**The problem**
Below is a listing with pictures in it; transcribe exactly the lines from the one that has "You are a GUI" through the one that has "Screen dimensions: 1027x770", and omit those pictures.

[Source data Boundary: Start]

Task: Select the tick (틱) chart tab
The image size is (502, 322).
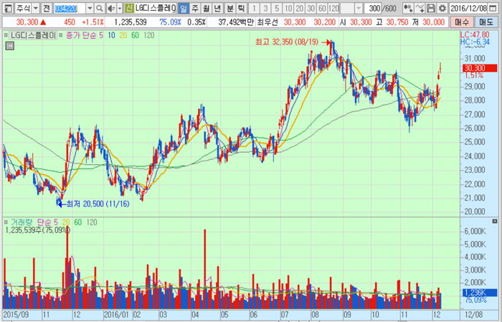Action: 241,7
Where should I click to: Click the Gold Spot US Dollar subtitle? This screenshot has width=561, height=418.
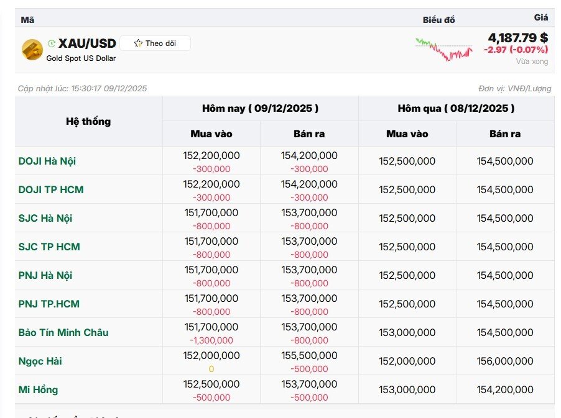[x=81, y=58]
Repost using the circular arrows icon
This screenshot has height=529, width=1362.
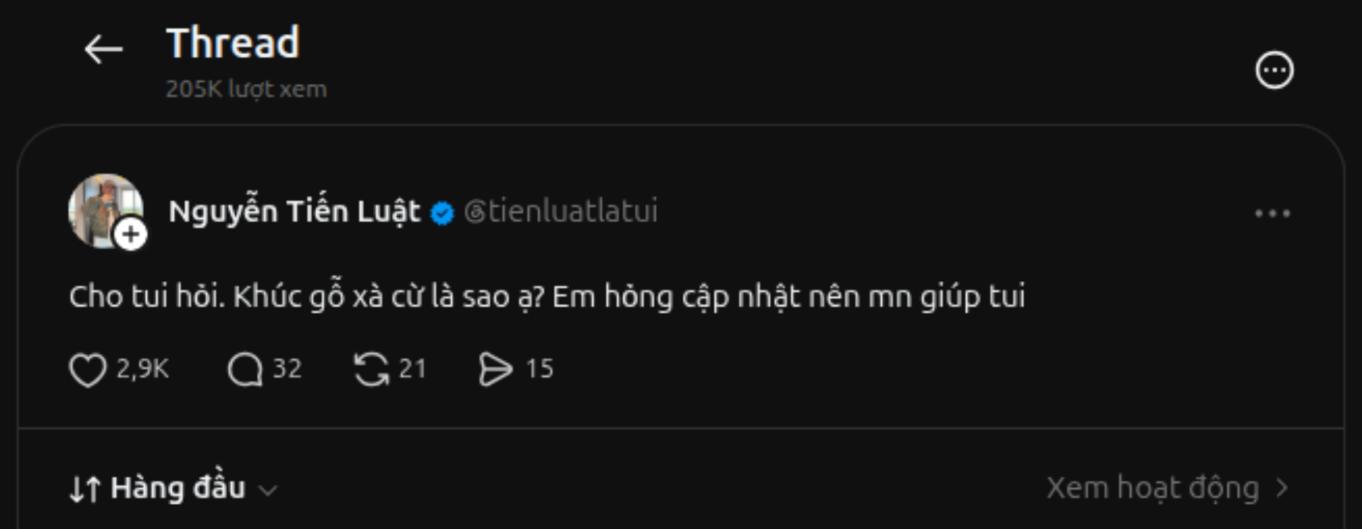click(x=372, y=369)
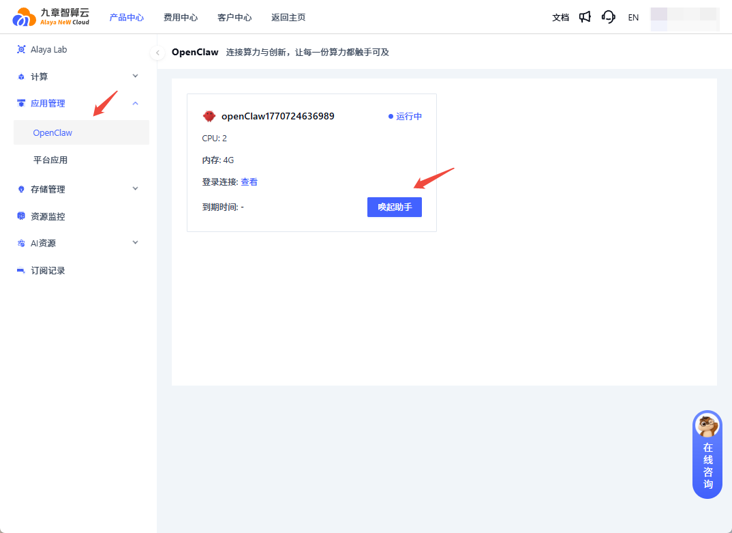Click the announcement bell icon in the header
732x533 pixels.
585,17
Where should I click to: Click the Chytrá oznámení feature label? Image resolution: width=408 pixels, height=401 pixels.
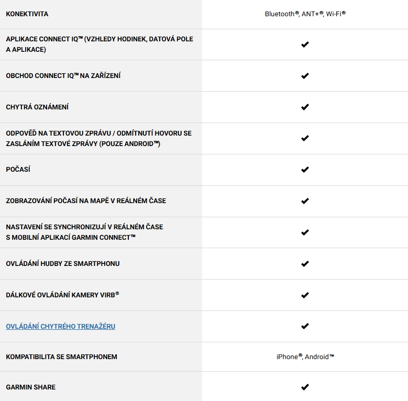point(37,107)
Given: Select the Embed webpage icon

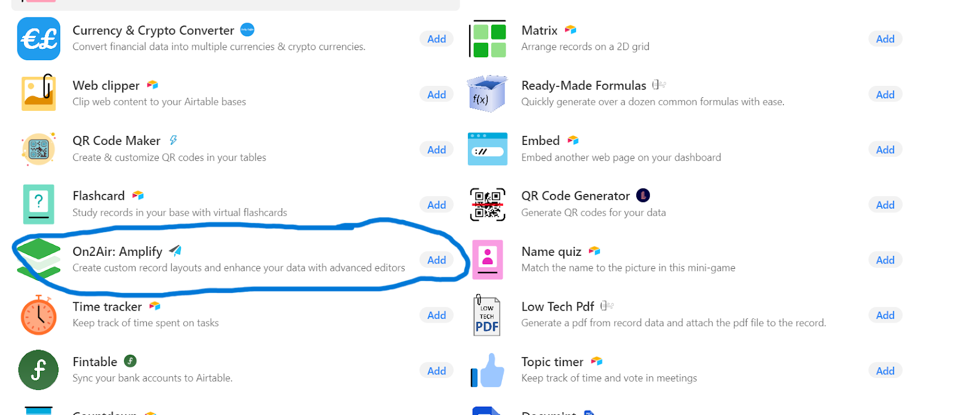Looking at the screenshot, I should point(488,149).
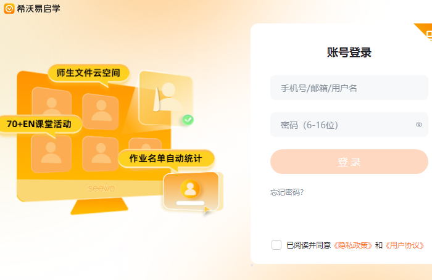The height and width of the screenshot is (280, 432).
Task: Click the 账号登录 heading
Action: click(x=349, y=52)

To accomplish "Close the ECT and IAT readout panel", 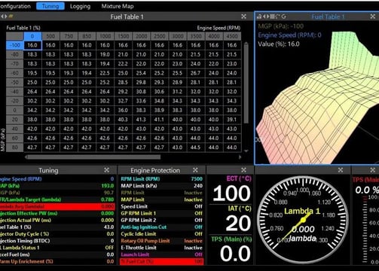I will coord(243,170).
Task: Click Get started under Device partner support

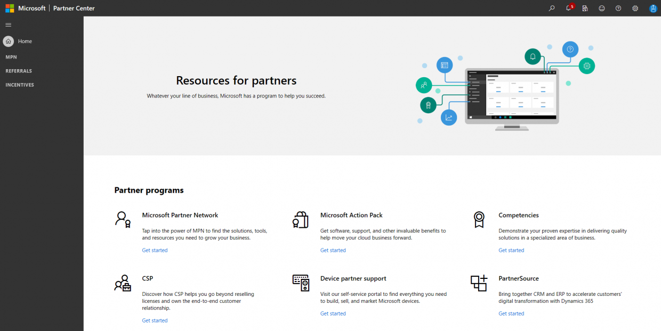Action: coord(333,313)
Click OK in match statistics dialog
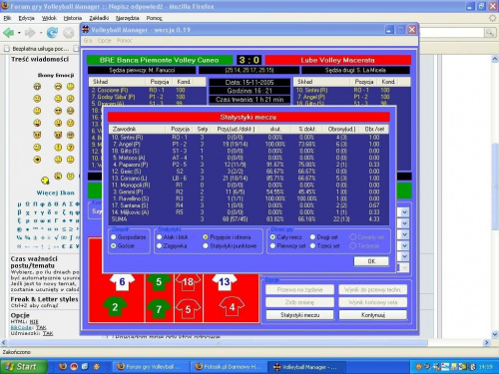The width and height of the screenshot is (499, 374). tap(371, 261)

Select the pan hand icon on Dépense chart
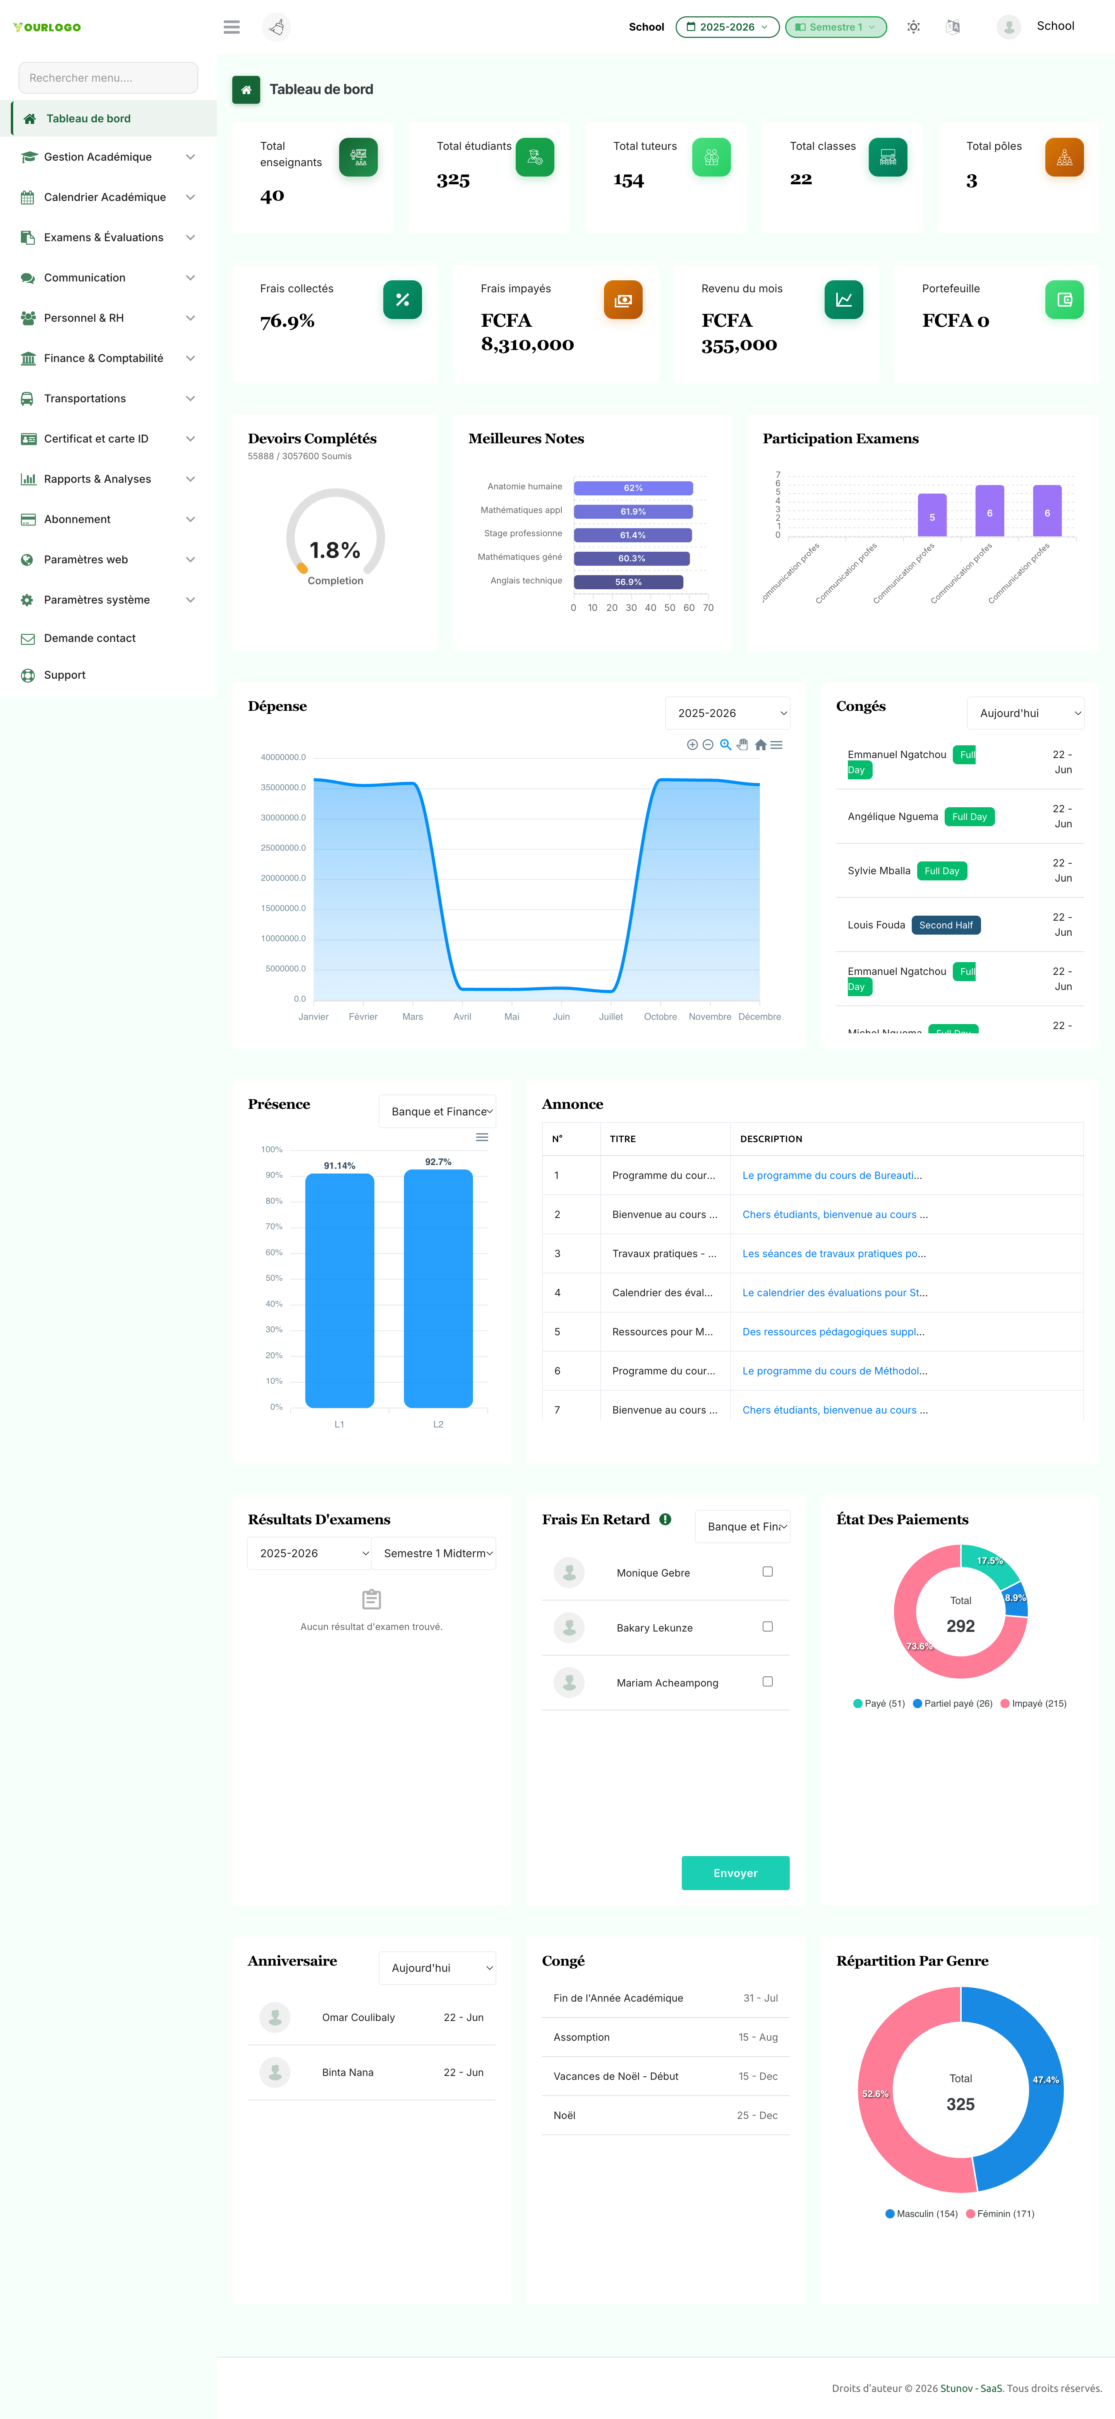(x=742, y=745)
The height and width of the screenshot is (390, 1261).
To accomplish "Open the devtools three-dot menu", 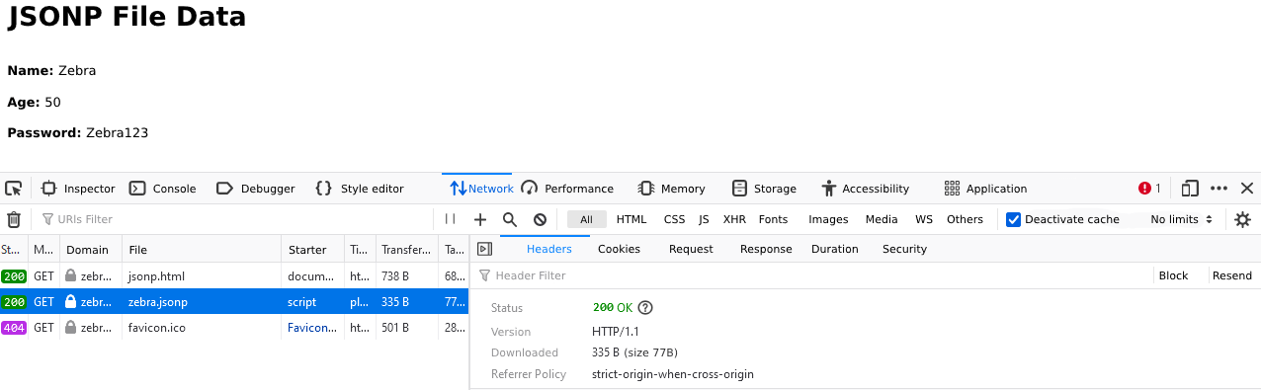I will (x=1219, y=189).
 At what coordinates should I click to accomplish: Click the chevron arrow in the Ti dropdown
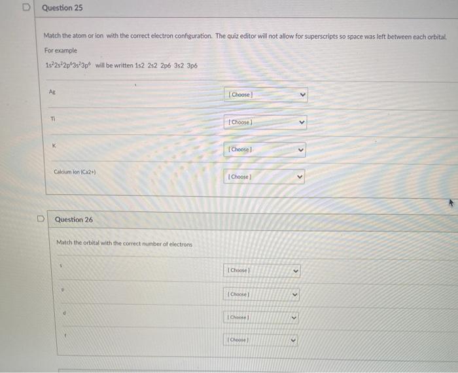coord(302,122)
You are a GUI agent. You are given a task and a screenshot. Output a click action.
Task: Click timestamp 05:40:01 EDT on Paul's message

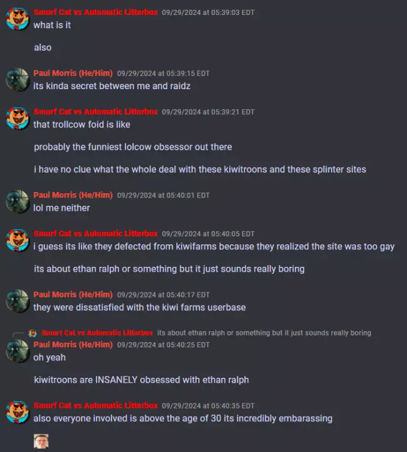click(163, 195)
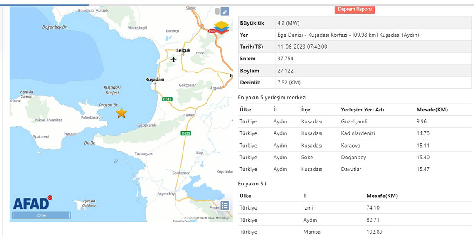
Task: Click the Yerleşim Yeri Adı column header
Action: 362,110
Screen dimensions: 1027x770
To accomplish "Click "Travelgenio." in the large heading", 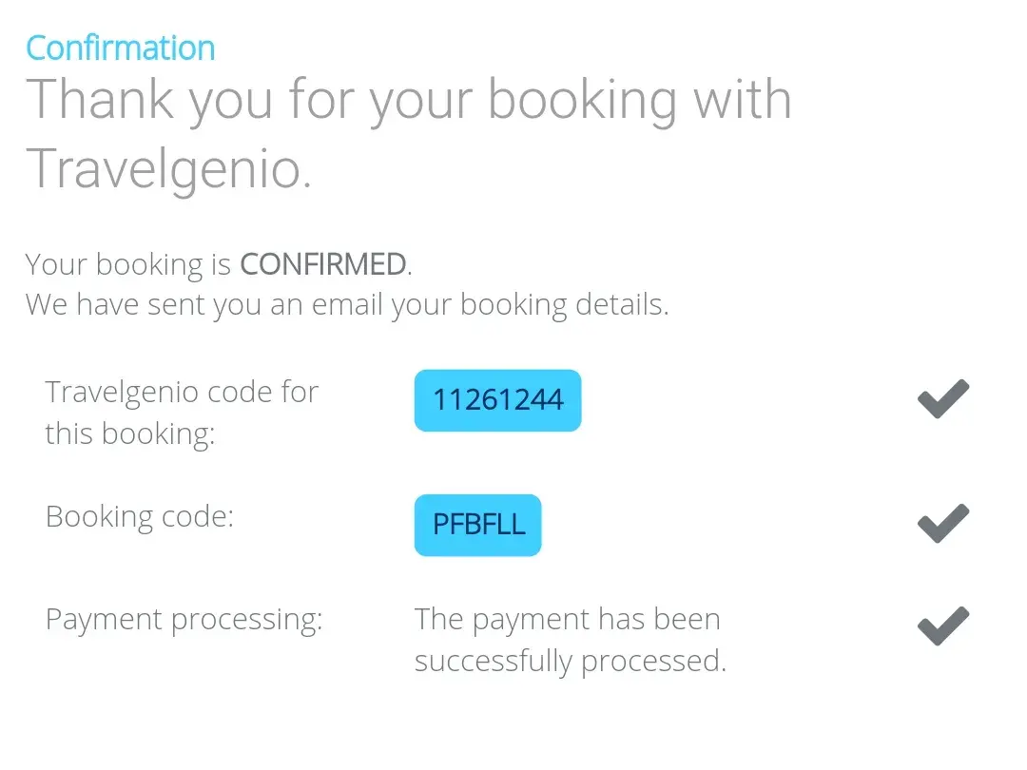I will tap(168, 167).
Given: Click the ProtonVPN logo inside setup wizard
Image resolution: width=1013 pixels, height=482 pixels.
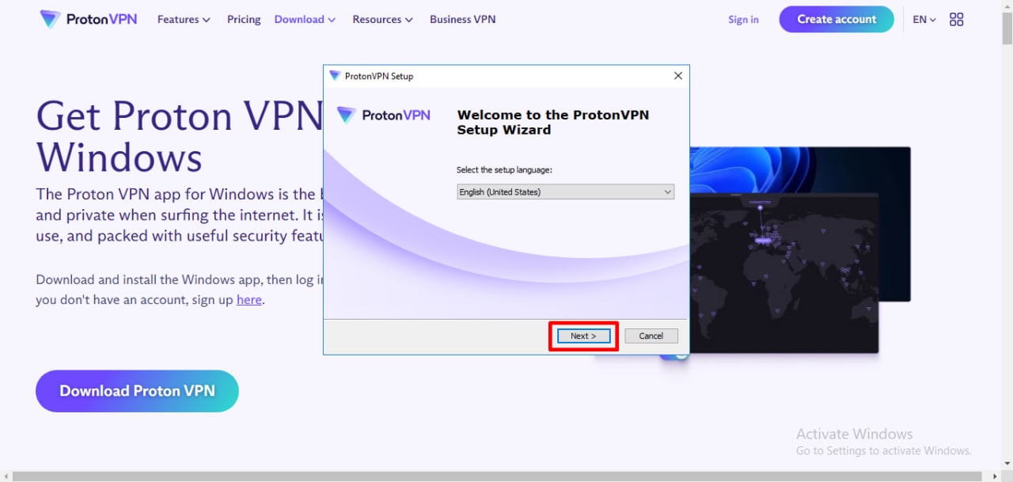Looking at the screenshot, I should tap(384, 116).
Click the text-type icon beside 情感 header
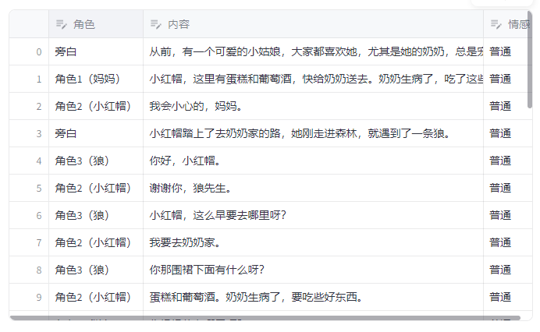Screen dimensions: 540x332 pyautogui.click(x=496, y=24)
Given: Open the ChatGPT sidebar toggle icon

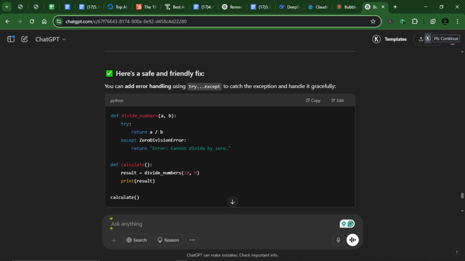Looking at the screenshot, I should [x=10, y=39].
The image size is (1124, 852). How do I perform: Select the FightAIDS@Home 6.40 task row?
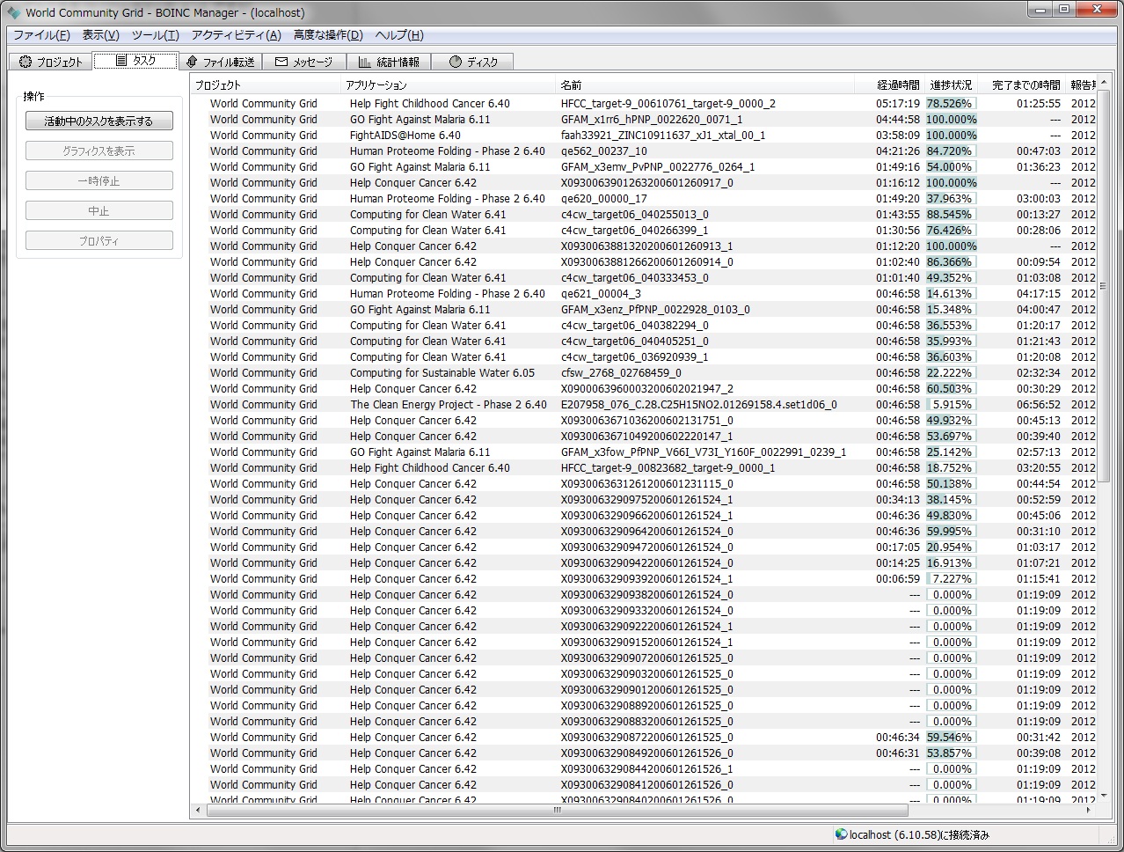tap(405, 136)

[Source data Boundary: End]

**Completed exercise**
You are a GUI agent. You are given a task and a screenshot. Output a click action.
Task: Click timestamp 05:40:01 EDT on Paul's message

click(163, 195)
Task: Click the Yerleşim Yeri Adı column header
Action: 362,110
Screen dimensions: 1027x770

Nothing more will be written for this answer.